## ASSIGNMENT
Print the whole listing again exactly, keeping no pictures in it.
####################
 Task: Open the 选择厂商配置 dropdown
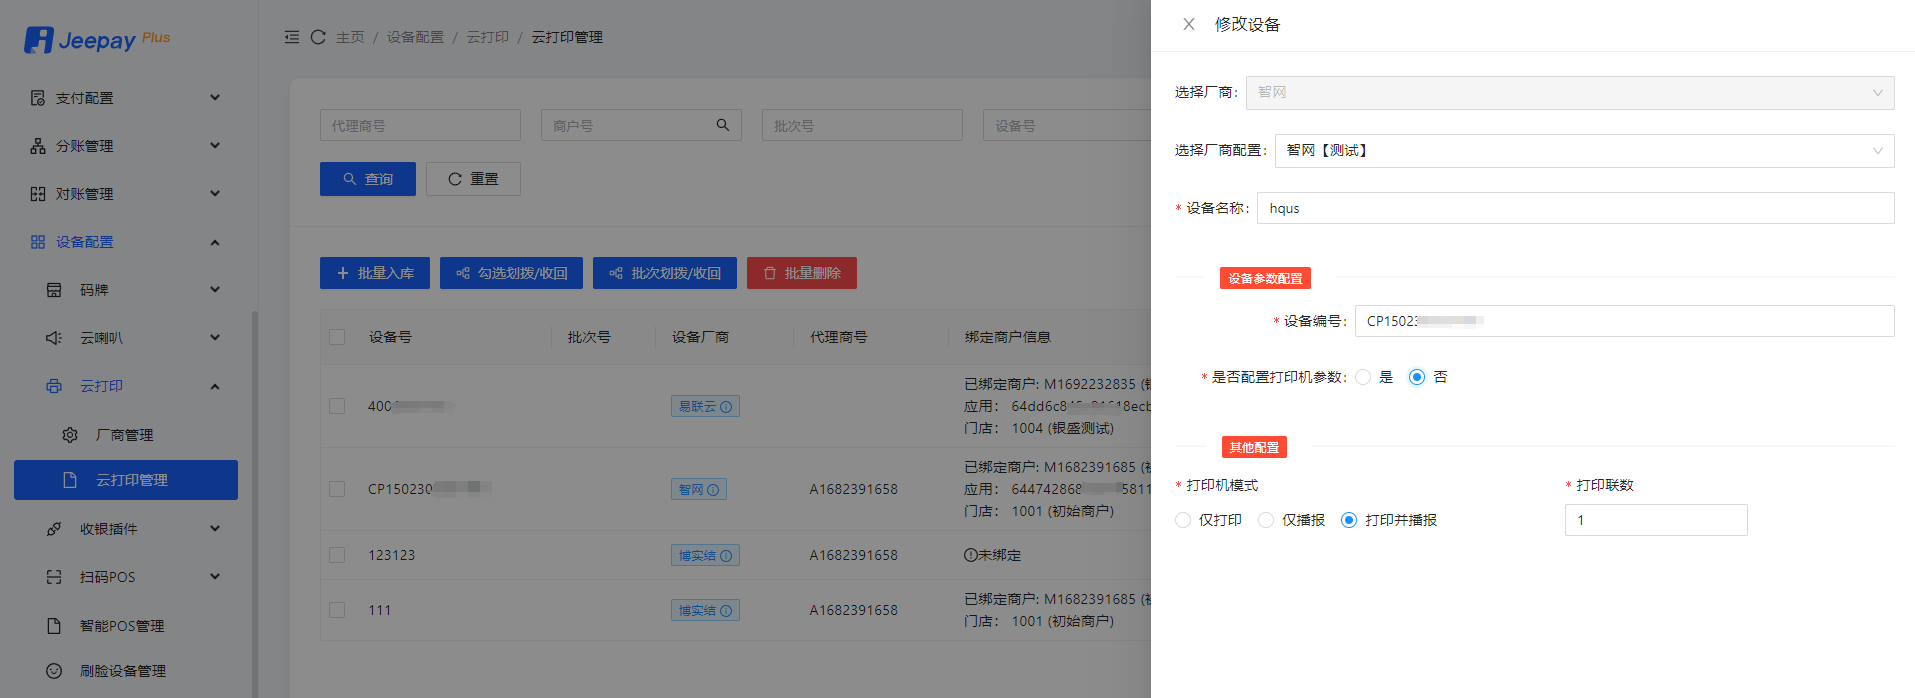point(1584,151)
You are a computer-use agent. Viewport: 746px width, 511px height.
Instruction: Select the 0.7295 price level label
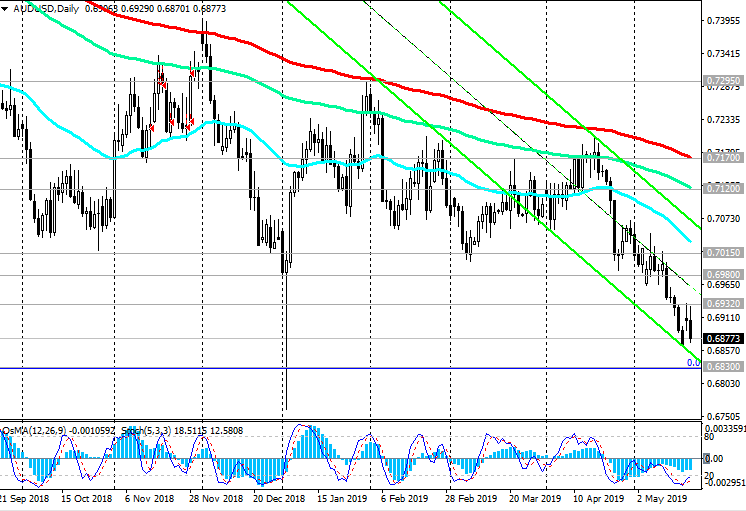click(721, 79)
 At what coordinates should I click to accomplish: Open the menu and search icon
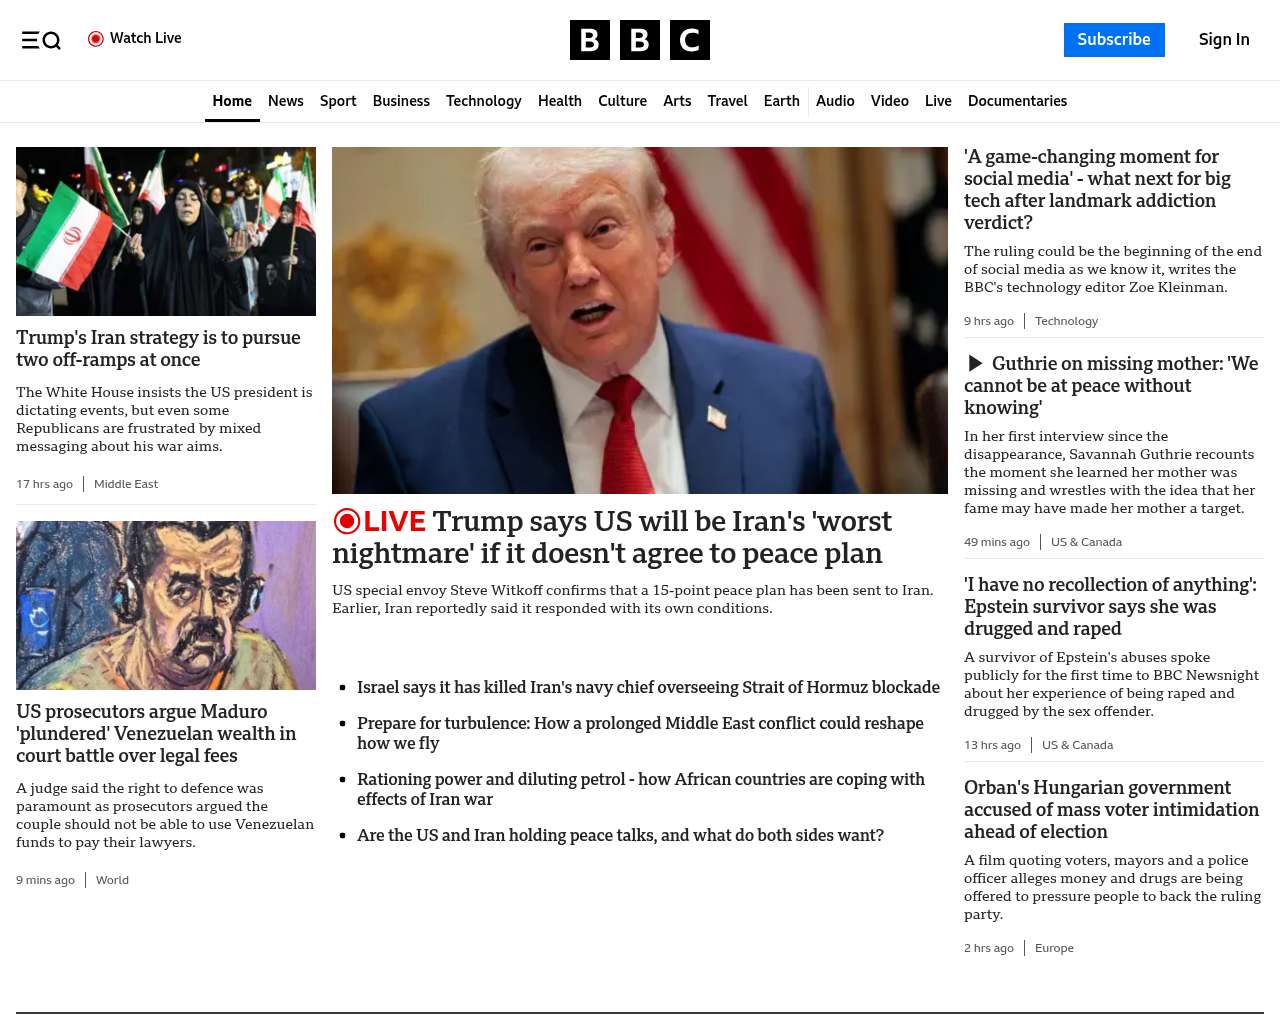click(41, 40)
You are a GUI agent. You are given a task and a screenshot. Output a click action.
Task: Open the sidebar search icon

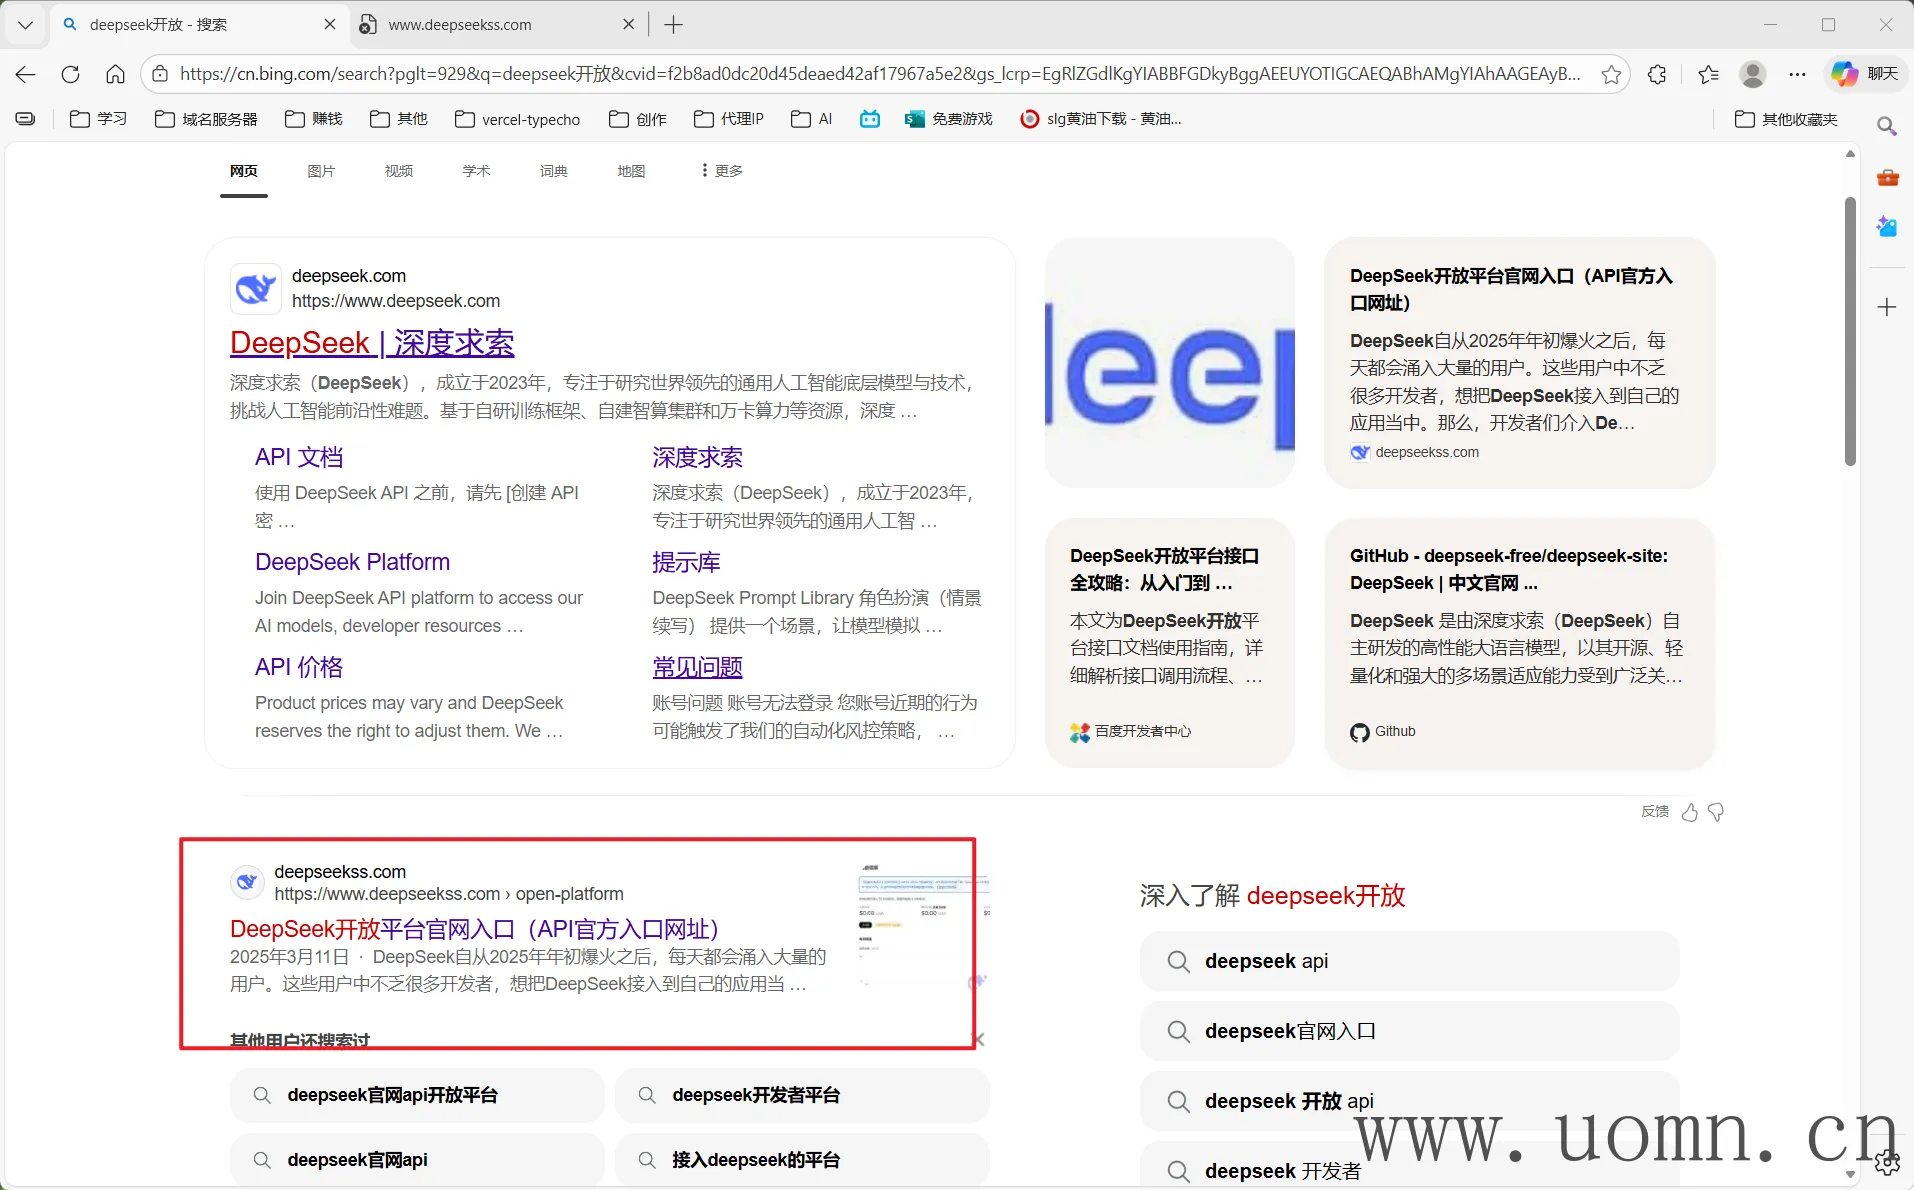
####################
## EXERCISE OUTPUT
 Task: Open the 选择厂商配置 dropdown
point(1584,151)
You are a computer-use agent. Viewport: 746px width, 511px height.
Instruction: Select the 0.7295 price level label
click(721, 79)
 At what coordinates should I click to accomplish: Open the menu and search icon
click(41, 40)
You are a GUI agent. You are given a task and a screenshot. Output a click action.
Task: Open the sidebar search icon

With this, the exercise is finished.